De opdracht: Geef alle regels van de gegevens hieronder weer als genummerde lijst en laat de lege regels weg.

Aangeleverde gegevens:
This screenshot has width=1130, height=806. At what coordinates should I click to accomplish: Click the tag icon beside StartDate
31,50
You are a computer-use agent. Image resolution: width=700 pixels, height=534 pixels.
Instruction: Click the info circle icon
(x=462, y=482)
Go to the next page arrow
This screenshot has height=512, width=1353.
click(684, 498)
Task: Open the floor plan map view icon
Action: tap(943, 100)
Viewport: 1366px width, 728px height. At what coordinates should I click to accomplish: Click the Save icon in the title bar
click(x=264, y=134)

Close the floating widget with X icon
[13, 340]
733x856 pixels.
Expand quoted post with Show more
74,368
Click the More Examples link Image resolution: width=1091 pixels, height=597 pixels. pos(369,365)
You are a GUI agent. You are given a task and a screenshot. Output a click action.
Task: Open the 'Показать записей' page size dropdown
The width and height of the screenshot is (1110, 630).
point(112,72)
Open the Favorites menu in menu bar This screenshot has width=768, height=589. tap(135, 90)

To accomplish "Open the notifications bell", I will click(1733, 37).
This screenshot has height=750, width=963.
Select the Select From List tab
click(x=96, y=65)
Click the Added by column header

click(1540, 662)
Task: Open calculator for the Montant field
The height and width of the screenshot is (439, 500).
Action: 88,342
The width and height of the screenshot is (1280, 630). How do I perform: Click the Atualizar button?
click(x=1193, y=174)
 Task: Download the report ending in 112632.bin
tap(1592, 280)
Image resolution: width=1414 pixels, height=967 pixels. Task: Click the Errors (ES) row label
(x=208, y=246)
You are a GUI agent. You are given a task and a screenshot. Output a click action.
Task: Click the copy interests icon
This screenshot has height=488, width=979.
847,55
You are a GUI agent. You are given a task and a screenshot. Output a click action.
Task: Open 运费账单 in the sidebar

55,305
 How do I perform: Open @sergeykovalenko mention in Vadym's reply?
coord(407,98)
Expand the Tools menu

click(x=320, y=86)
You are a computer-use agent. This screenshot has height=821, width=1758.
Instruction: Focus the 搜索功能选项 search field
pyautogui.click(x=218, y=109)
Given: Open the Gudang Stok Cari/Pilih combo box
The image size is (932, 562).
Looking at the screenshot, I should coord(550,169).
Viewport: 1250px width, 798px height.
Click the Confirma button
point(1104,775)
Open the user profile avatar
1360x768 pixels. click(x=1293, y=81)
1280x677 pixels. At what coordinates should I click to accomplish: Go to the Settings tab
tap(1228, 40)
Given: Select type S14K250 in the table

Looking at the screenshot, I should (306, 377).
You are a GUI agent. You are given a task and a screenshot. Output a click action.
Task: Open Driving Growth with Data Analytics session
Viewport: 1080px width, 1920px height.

De oplossing:
1. This screenshot has width=1130, height=806. At what coordinates should I click to accomplish: Click the tag icon beside StartDate
2. 31,50
3. You are a computer-use agent. Image resolution: width=700 pixels, height=534 pixels.
4. Instruction: Click the info circle icon
5. (x=462, y=482)
6. Go to the next page arrow
7. This screenshot has height=512, width=1353.
8. click(684, 498)
9. Task: Open the floor plan map view icon
10. Action: tap(943, 100)
11. Viewport: 1366px width, 728px height. At what coordinates should I click to accomplish: Click the Save icon in the title bar
12. click(x=264, y=134)
13. Close the floating widget with X icon
14. [13, 340]
15. 733x856 pixels.
16. Expand quoted post with Show more
17. 74,368
18. Click the More Examples link Image resolution: width=1091 pixels, height=597 pixels. pos(369,365)
19. You are a GUI agent. You are given a task and a screenshot. Output a click action.
20. Task: Open the 'Показать записей' page size dropdown
21. The width and height of the screenshot is (1110, 630).
22. point(112,72)
23. Open the Favorites menu in menu bar This screenshot has width=768, height=589. tap(135, 90)
24. To accomplish "Open the notifications bell", I will click(1733, 37).
25. This screenshot has height=750, width=963.
26. Select the Select From List tab
27. click(x=96, y=65)
28. Click the Added by column header
29. click(1540, 662)
30. Task: Open calculator for the Montant field
31. The height and width of the screenshot is (439, 500).
32. Action: 88,342
33. The width and height of the screenshot is (1280, 630). How do I perform: Click the Atualizar button?
34. click(x=1193, y=174)
35.  Task: Download the report ending in 112632.bin
36. tap(1592, 280)
37. Image resolution: width=1414 pixels, height=967 pixels. Task: Click the Errors (ES) row label
38. (x=208, y=246)
39. You are a GUI agent. You are given a task and a screenshot. Output a click action.
40. Task: Click the copy interests icon
41. This screenshot has height=488, width=979.
42. 847,55
43. You are a GUI agent. You are given a task and a screenshot. Output a click action.
44. Task: Open 运费账单 in the sidebar
45. 55,305
46.  How do I perform: Open @sergeykovalenko mention in Vadym's reply?
47. coord(407,98)
48. Expand the Tools menu
49. click(x=320, y=86)
50. You are a computer-use agent. This screenshot has height=821, width=1758.
51. Instruction: Focus the 搜索功能选项 search field
52. pyautogui.click(x=218, y=109)
53. Given: Open the Gudang Stok Cari/Pilih combo box
54. The image size is (932, 562).
55. Looking at the screenshot, I should coord(550,169).
56. Viewport: 1250px width, 798px height.
57. Click the Confirma button
58. point(1104,775)
59. Open the user profile avatar
60. 1360x768 pixels. click(x=1293, y=81)
61. 1280x677 pixels. At what coordinates should I click to accomplish: Go to the Settings tab
62. tap(1228, 40)
63. Given: Select type S14K250 in the table
64. Looking at the screenshot, I should (306, 377).
65. You are a GUI agent. You are given a task and a screenshot. Output a click action.
66. Task: Open Driving Growth with Data Analytics session
67. Viewport: 1080px width, 1920px height.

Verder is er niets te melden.